Data for analysis section start
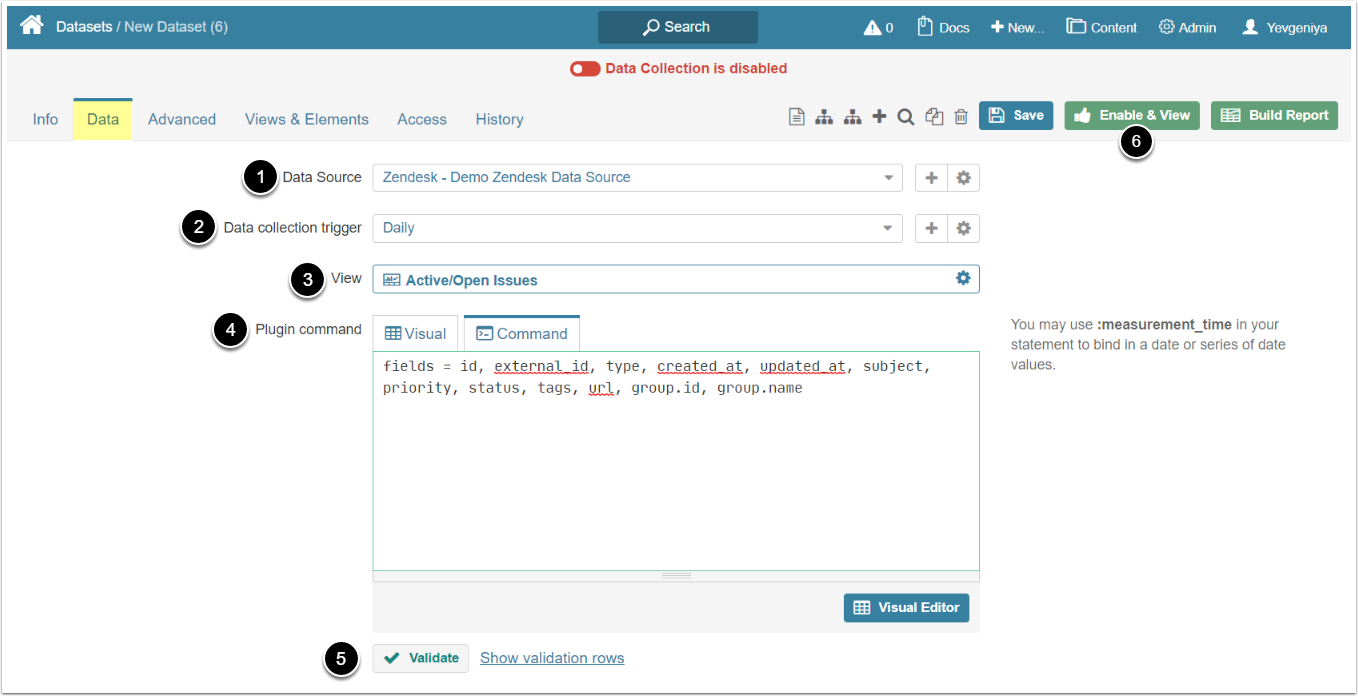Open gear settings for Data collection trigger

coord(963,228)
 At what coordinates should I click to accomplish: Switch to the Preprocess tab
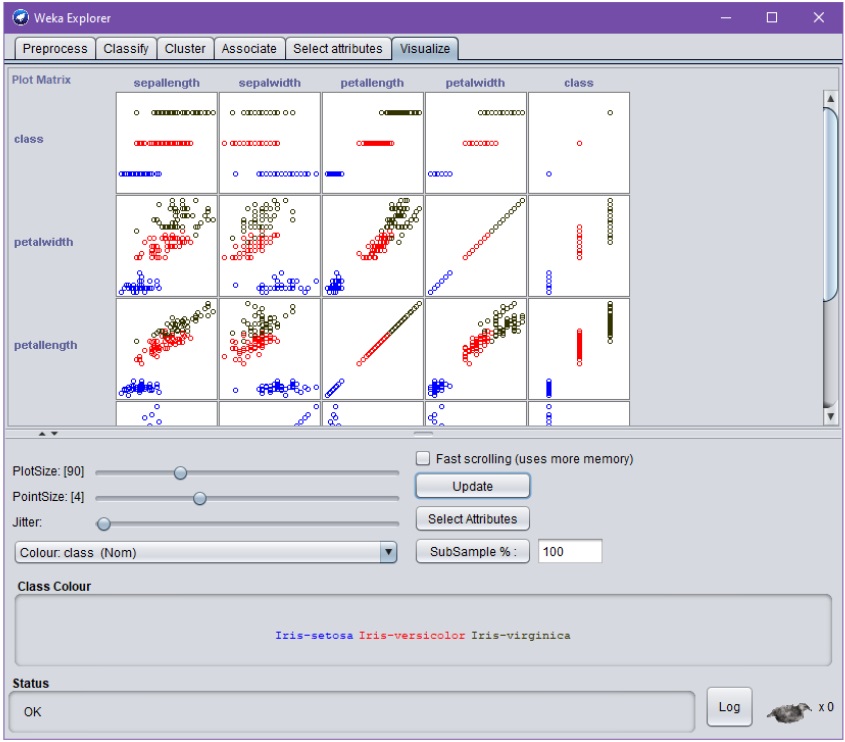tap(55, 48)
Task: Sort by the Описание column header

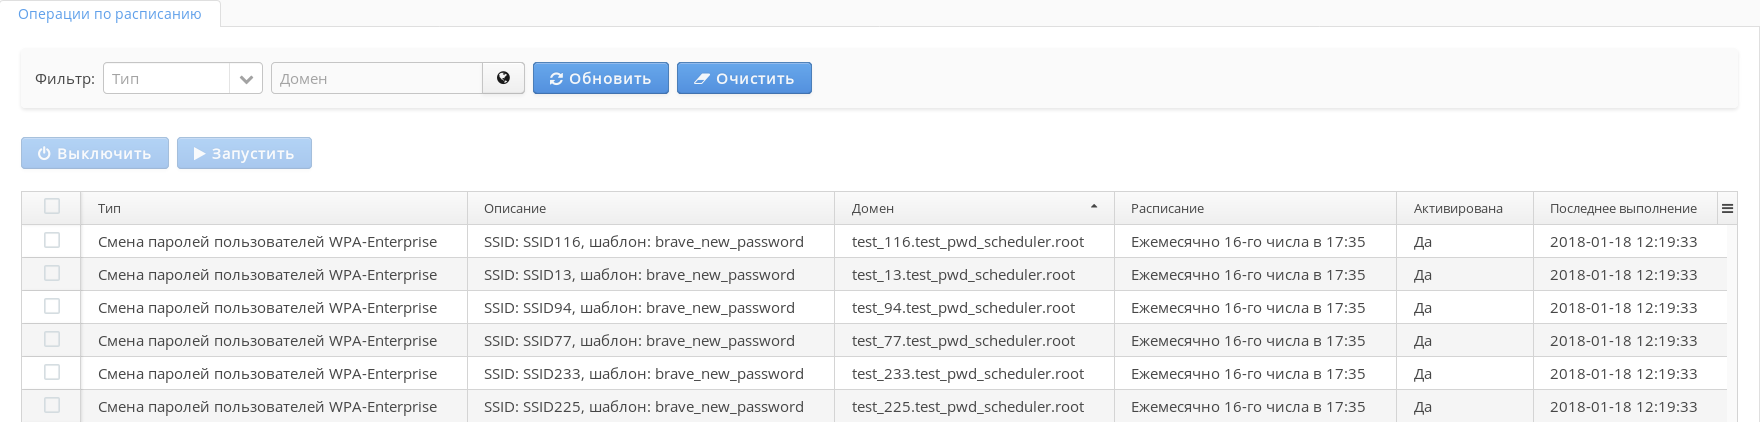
Data for analysis section end
Exercise details: Starting at the line that contains "At what coordinates", reproduce each line exactly through the end of the entries above, leaving every picture out.

Answer to the problem:
 At what coordinates should I click to accomplish: Switch to the Preprocess tab
tap(55, 48)
Task: Sort by the Описание column header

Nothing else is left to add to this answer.